As their owners, we are responsible for not allowing or encouraging those aggressive behaviors by recognizing their emotional cues, especially when around humans and animals. We’re also responsible for remembering that they’re animals, and for never fully trusting them.
I myself have two dogs. They are lovely, and they are important members of the family. But when we have guests, they go upstairs, especially if we have children over who might start tugging on tails or trying to ride them like horses.
Yes, parents should teach their children how to behave around animals but in the end, pet owners can only be responsible for their animal, not for everyone in the world that might want to bother it.
My older dog was adopted as an adult from a shelter, and has always been gentle and friendly. I would take her on runs around the lakes when she was younger, as did many other dog owners. Often, these owners would not have their dogs on leashes, and they would run up to She-ra barking and sniffing.
She’d get her “nervous mohawk” (the hair along her spine stands up when she’s anxious or mad) and I’d start yelling at the owner that my dog bites, and to get theirs away from her. She hasn’t actually bitten another dog — that I know of — but I wasn’t about to take a chance that this would be the first time, because if she did, as the bigger dog, she’d be blamed.
Mexico’s laws regarding the treatment of domestic animals varies by state, but the basics that one might expect are applicable in most places: keep your dog restrained when out in public, pick up after it on the street, keep it healthy and keep its shots updated. These rules exist not just for the benefit of the dogs, but of people that live with and around them; it is a public health issue, not a mere social nicety.
There are many organizations around Mexico that make a valiant effort to rescue dogs and help them find good homes, and sadly, saying most of them are overwhelmed in an understatement. Even so, they do the hard work of caring for as many animals as they can, and oh-so-importantly, sterilizing them. I’ve heard many times that these organizations’ ultimate goal is going out of business.
Meanwhile, I’ve heard pet shop owners say with a straight face that females are at risk of getting cancer if they don’t have at least one litter of babies, and I’ve met many men who seem to equate the testicles of their pets to their own manhood, refusing to neuter them. In addition to this there are those with purebreds who mate their dogs and sell the puppies, feeding people’s desires for “brand name” pets.
Creating a commodity of what are truly the best friends of our species only serves to allow people to see them as disposable, or worse, potential money-makers in illegal fights or puppy mills.

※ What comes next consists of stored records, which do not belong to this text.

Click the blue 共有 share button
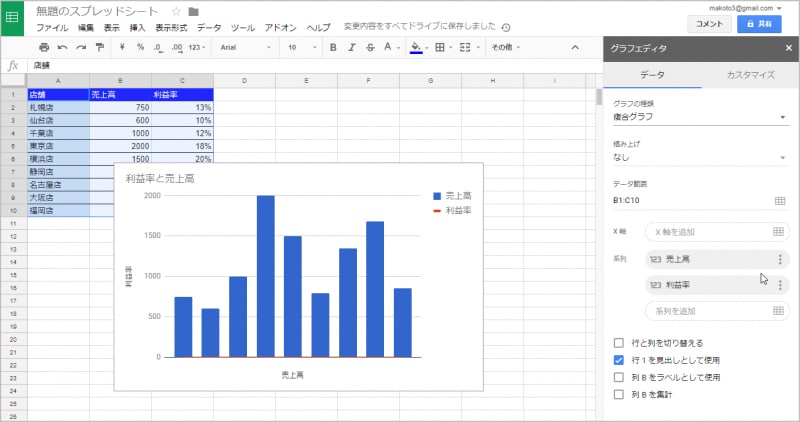Image resolution: width=800 pixels, height=422 pixels. (x=759, y=22)
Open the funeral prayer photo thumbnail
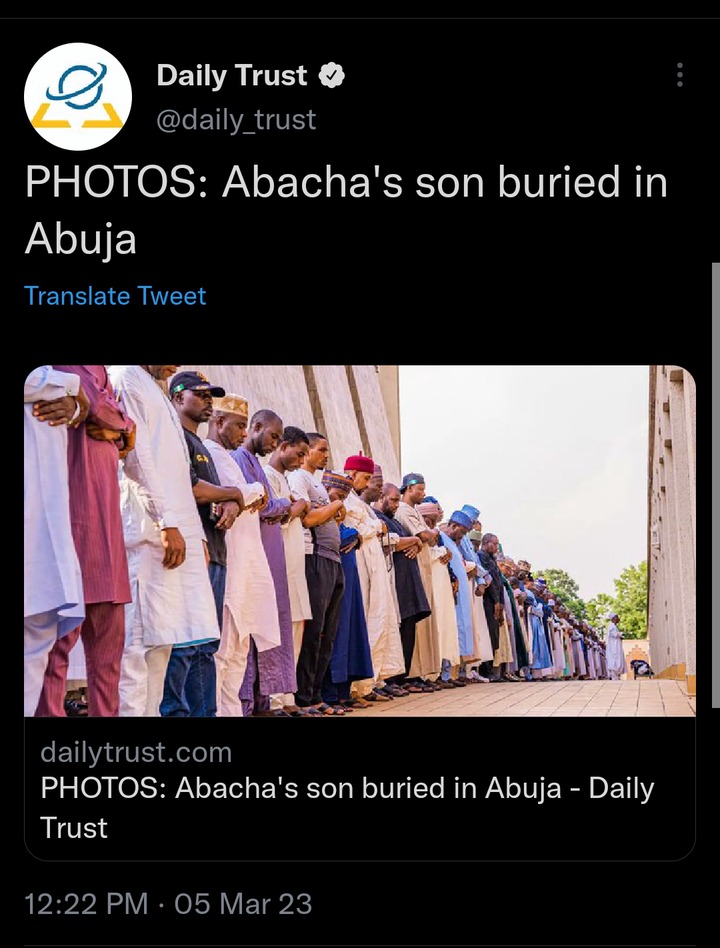 [360, 541]
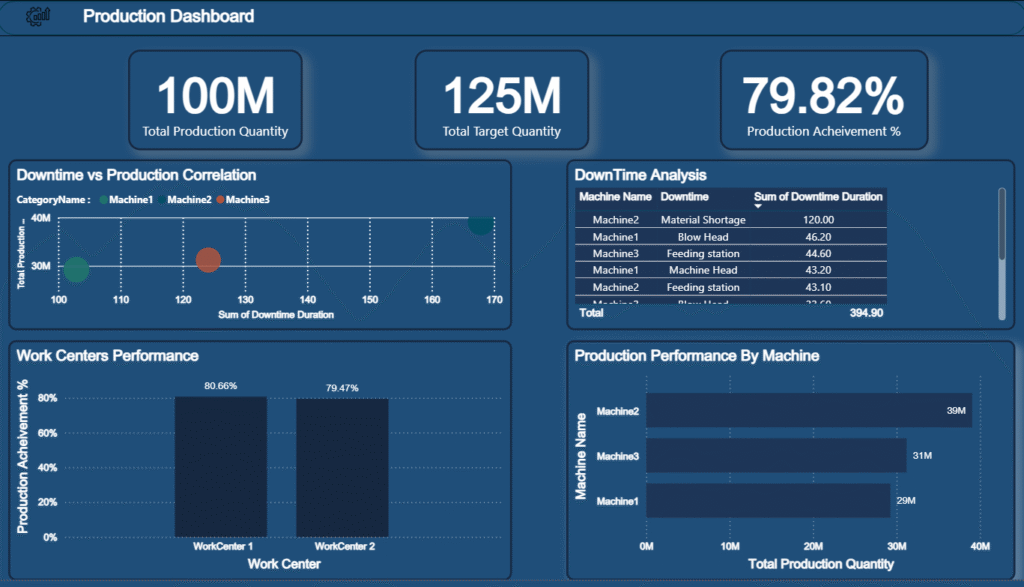This screenshot has height=587, width=1024.
Task: Select the WorkCenter 2 bar
Action: point(342,467)

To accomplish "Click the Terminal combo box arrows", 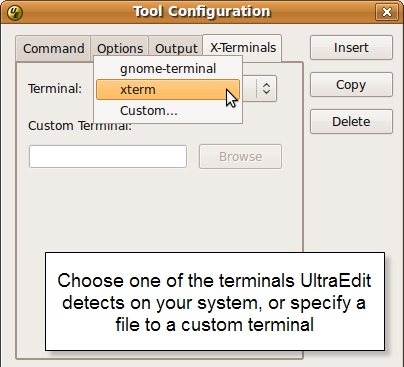I will [x=266, y=88].
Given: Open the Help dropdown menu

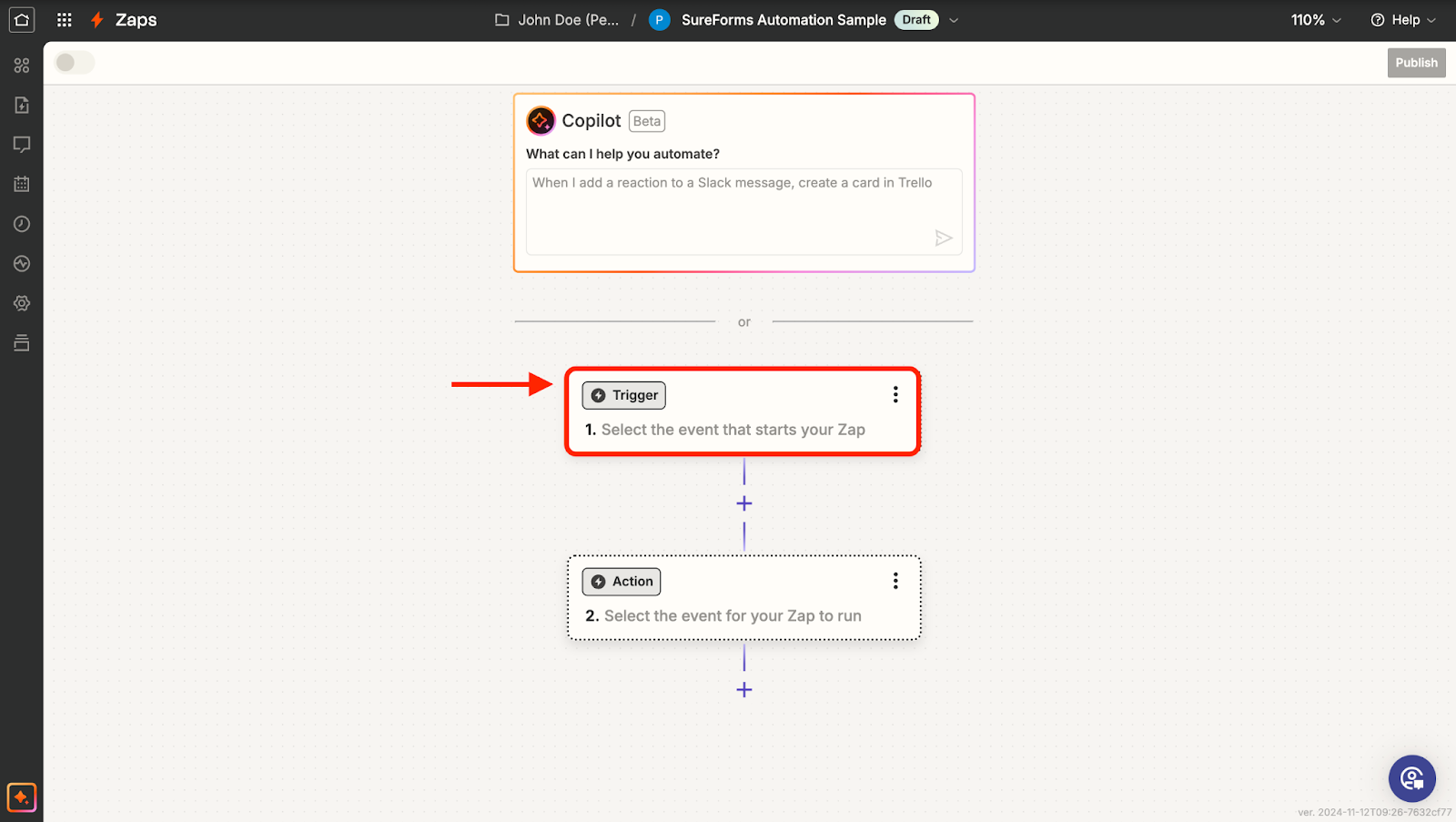Looking at the screenshot, I should coord(1402,20).
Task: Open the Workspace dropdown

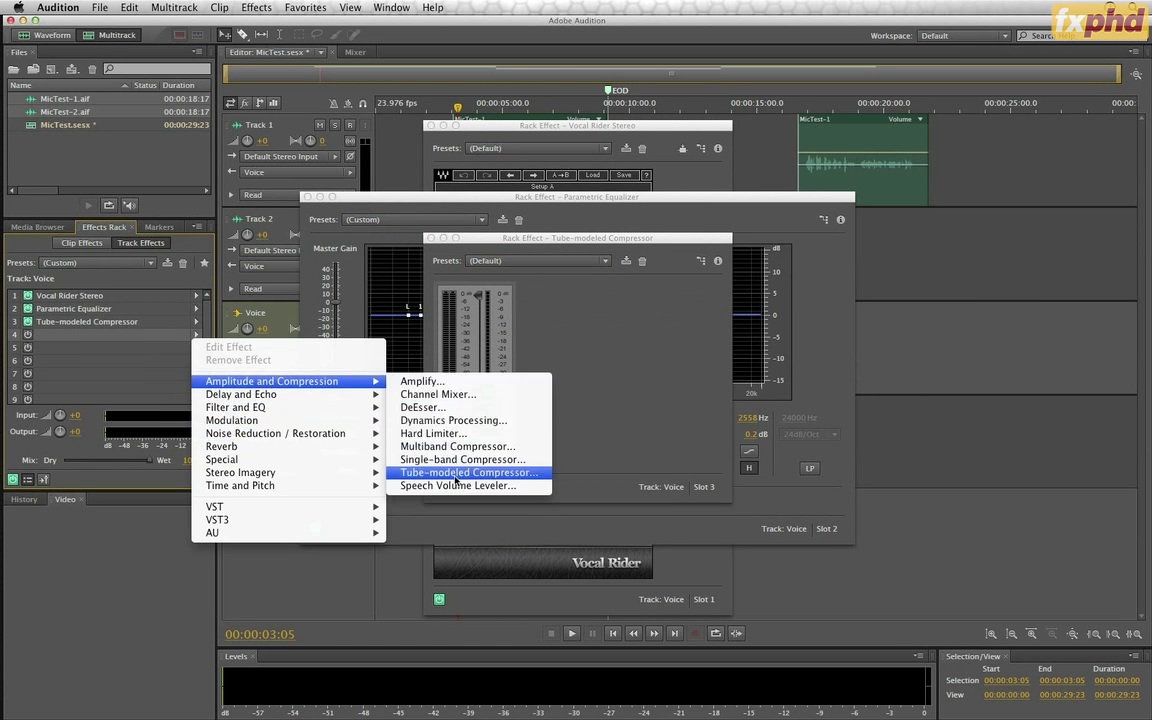Action: (x=963, y=36)
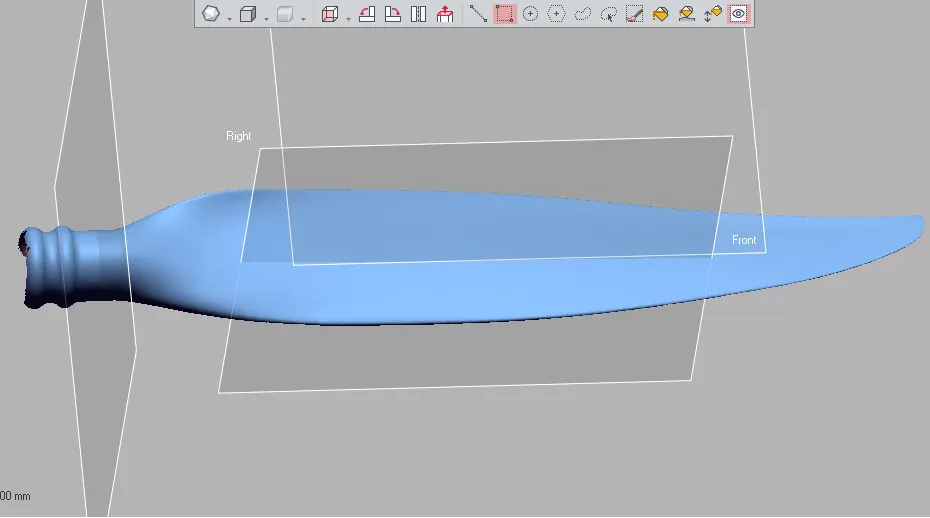Open the dropdown beside the solid cube icon
The image size is (930, 518).
[267, 18]
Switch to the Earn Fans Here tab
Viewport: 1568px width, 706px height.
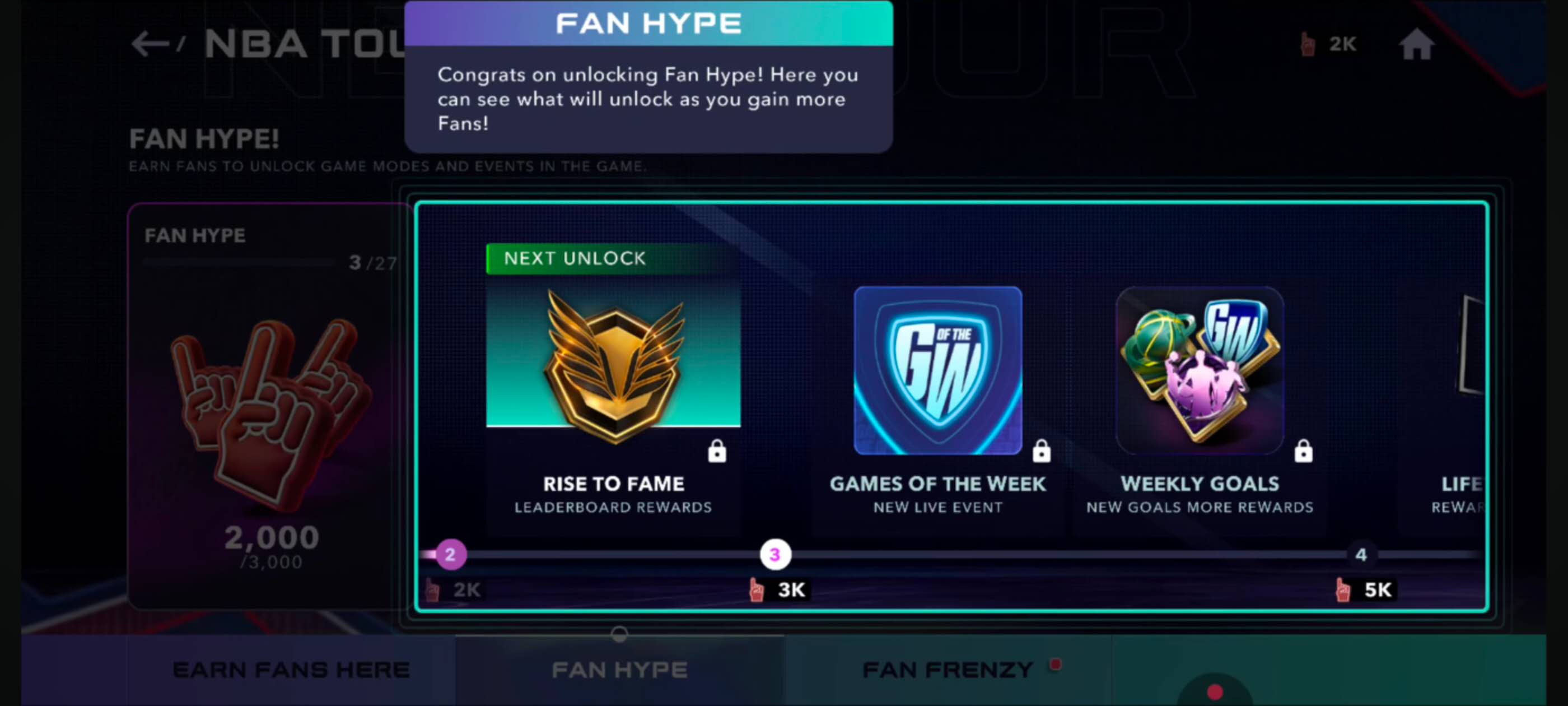point(291,670)

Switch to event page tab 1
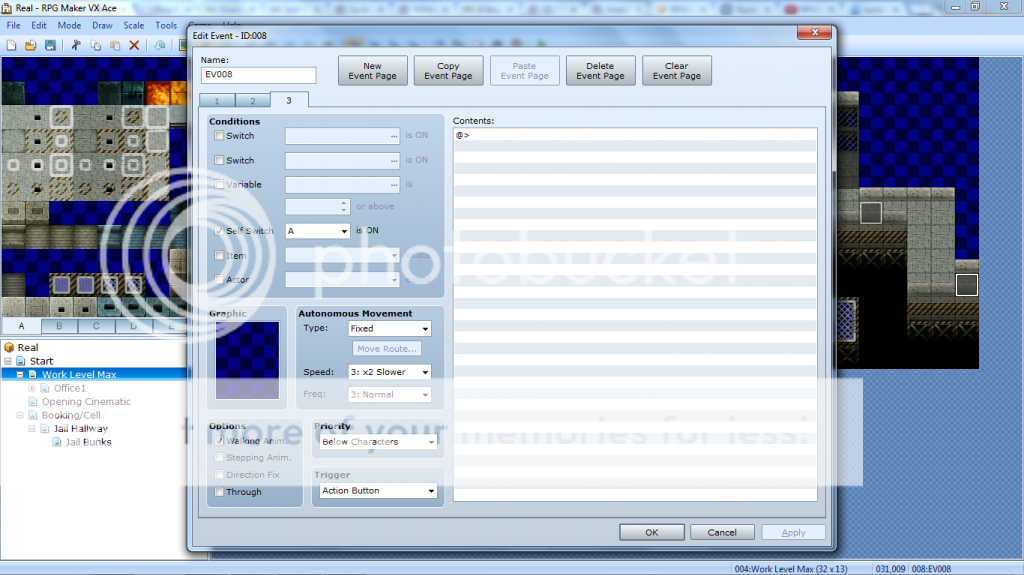click(216, 101)
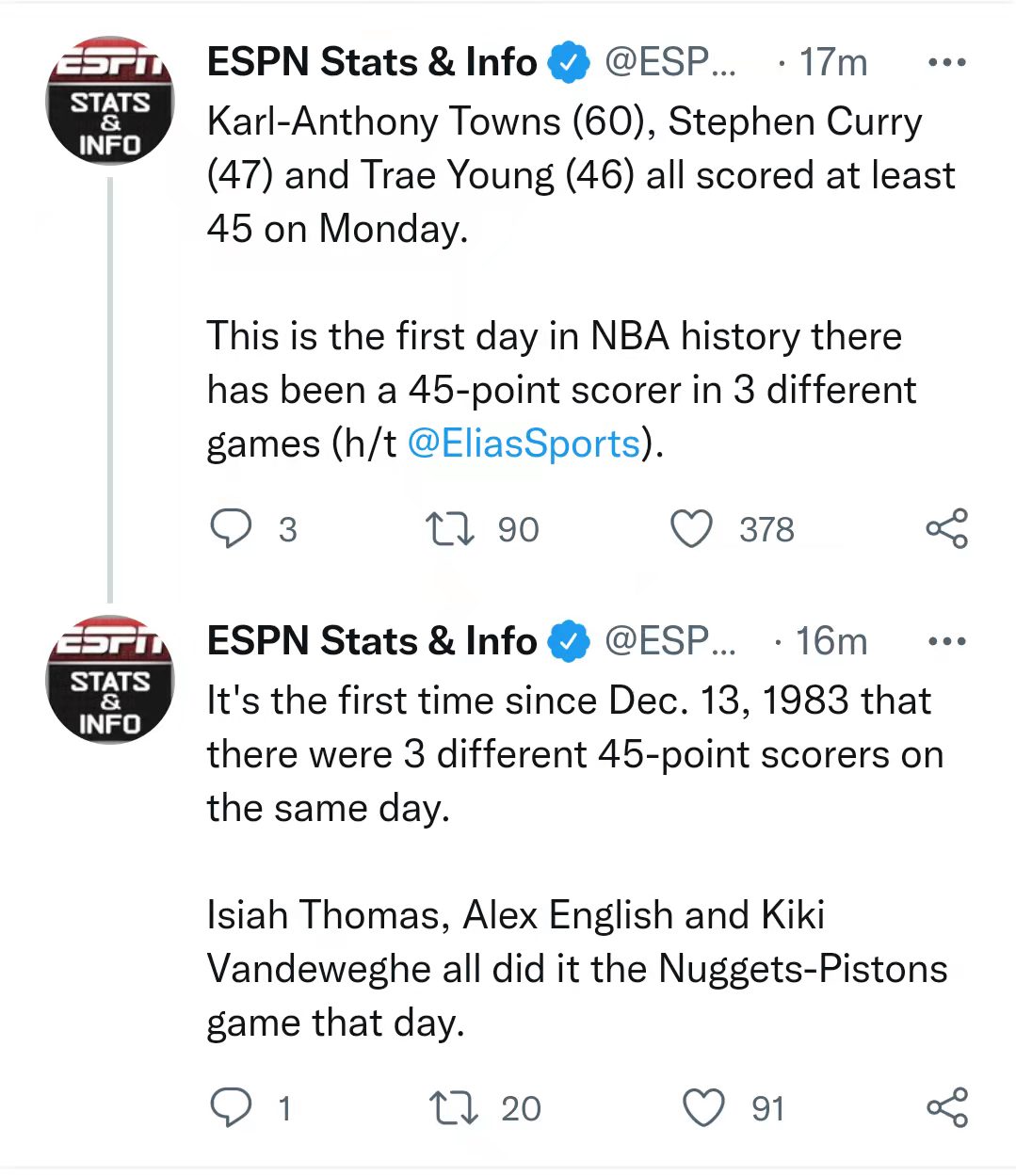Click ESPN Stats & Info name on second tweet

point(371,642)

Everyone loves a super cute puppy. But most people will tire of a hyper adult dog that won’t leave you alone because its needs for socialization and training aren’t being met. Humans and dogs alike are pack animals.
Training a dog takes patience and persistence, something often in short supply in our modern, distracted world: our best intentions fade into the background with other goals from our higher selves, and many dogs get abandoned on rooftops or tied up outside, their only interaction coming from a refill of their water and food bowls.
And this is how tragedy strikes: any social creature forced into isolation cannot be mentally stable, period. If a dog’s needs aren’t met, it will certainly pay the price with a miserable life, but someone else might unwittingly pay that price as well.
If you see a dog living in these dangerous conditions, call local authorities to report it: you might be saving more than just one life.
Sarah DeVries writes from her home in Xalapa, Veracruz.